### What to do
What lines of the material hold the string "Select"? Pull each of them out.

### Provided records
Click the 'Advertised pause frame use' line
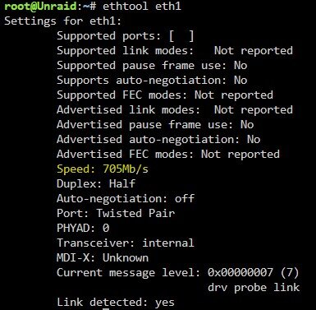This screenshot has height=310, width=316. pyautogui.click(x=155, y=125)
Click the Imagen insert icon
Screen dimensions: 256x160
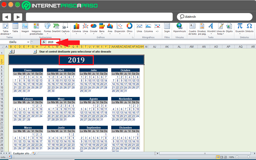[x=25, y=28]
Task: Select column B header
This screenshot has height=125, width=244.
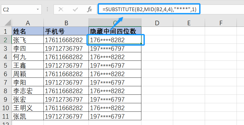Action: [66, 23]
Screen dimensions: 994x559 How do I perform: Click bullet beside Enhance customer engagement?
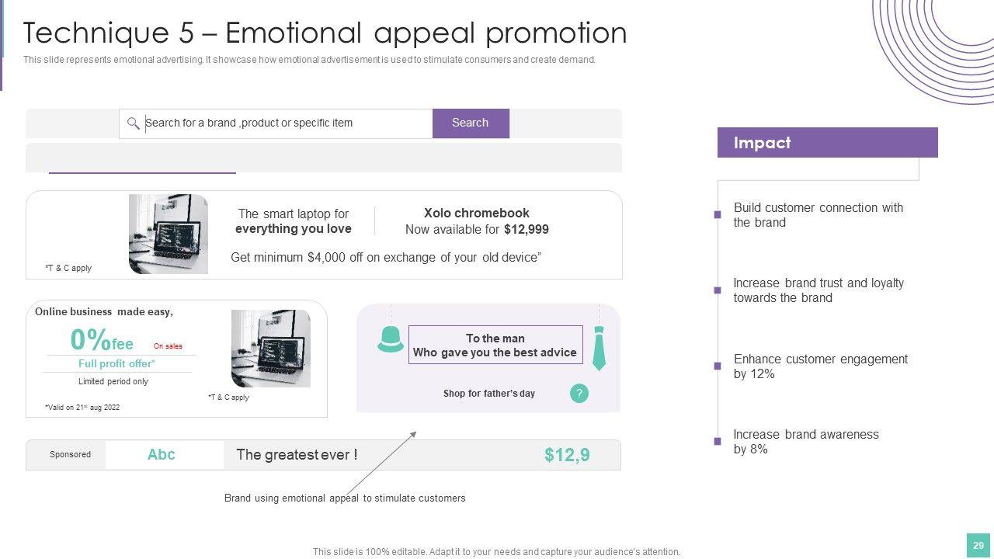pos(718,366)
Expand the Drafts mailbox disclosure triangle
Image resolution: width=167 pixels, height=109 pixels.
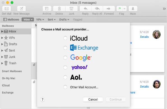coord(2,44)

==

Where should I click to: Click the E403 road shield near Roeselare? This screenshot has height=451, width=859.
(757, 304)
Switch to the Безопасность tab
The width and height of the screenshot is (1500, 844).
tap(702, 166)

...

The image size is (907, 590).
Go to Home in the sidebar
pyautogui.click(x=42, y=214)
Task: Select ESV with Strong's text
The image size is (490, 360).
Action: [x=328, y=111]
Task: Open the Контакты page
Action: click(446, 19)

### Result
Task: Select column B header
Task: Select ESV with Strong's text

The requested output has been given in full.